The report showed that the FSSAI had immediately rejected some of the replies to the notices, saying the companies’ claims “cannot be accepted”.

However, the advertising industry is standing tall in support of the brands, with one executive, Ambi Parameswaran, telling TV news teams that a free market economy should provide enough competitive pressure to stop manufacturers from making false claims. 

He said: “[Consumers] are not morons. They know what works and what doesn’t work. They know what is an advertising claim, and in their mind they know what is an admissible over-claim that brands can do and get away with.”

This is rubbish: it is a flawed assumption that consumers will know as much about the science behind nutrition as they would the cleaning power of detergent. One is based on complex fact, while the other is subjective and emotional.
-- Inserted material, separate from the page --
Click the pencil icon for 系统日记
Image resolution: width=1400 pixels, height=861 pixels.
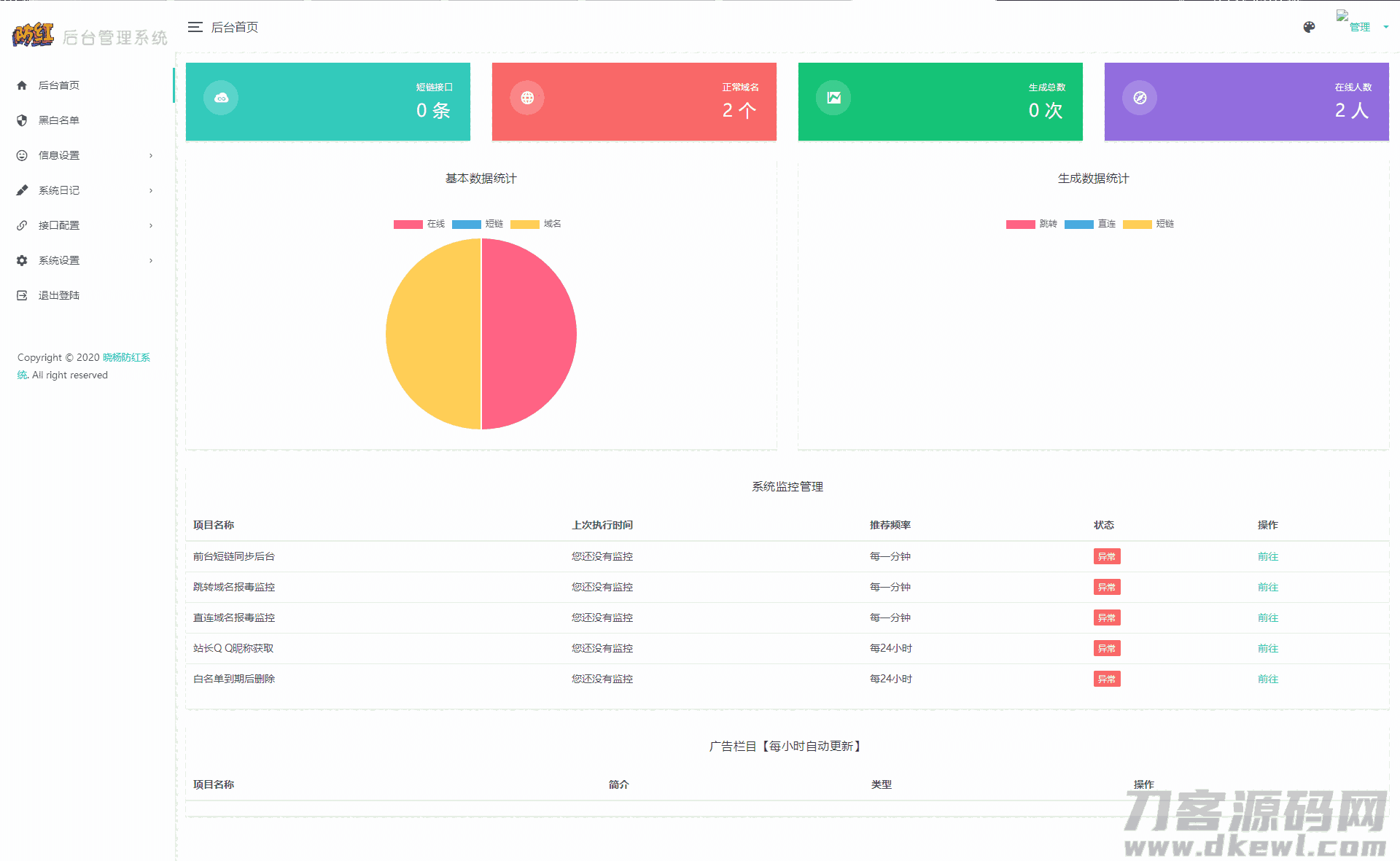pos(22,190)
What’s more, it is one thing to promote a simple and inflated claim, like your children will double in size, in the belief that the average audience would see right through it; but it is altogether more worrying when claims are veiled in complex, pseudo-medical jargon. 

In this way, the FSSAI is taking action against Nutralite, which urges: “If you are not taking a truly adequate and well-balanced diet, the Nutralite Daily may be a convenient once-a-day choice of supplemental nutrients you have been looking for.” This claim might be true, but it is cloaked in vagaries.

While removing the superlatives and wild statements would remove much of the fun from advertising in general—and not least in India, where over-the-top slogans are part an parcel of the business—consumers must expect a fundamental level of protection, especially when it comes to the products they put into their bodies.

It is not good enough to say buyer beware! when it comes to food claims, arguing that the consumer should know better. By all means attach outlandish statements to products when these claims are subjective, such as “the world’s best-tasting chapati”—it’s all part of the game.

But when science is the arbiter, there is no room for lies, no matter how great the want.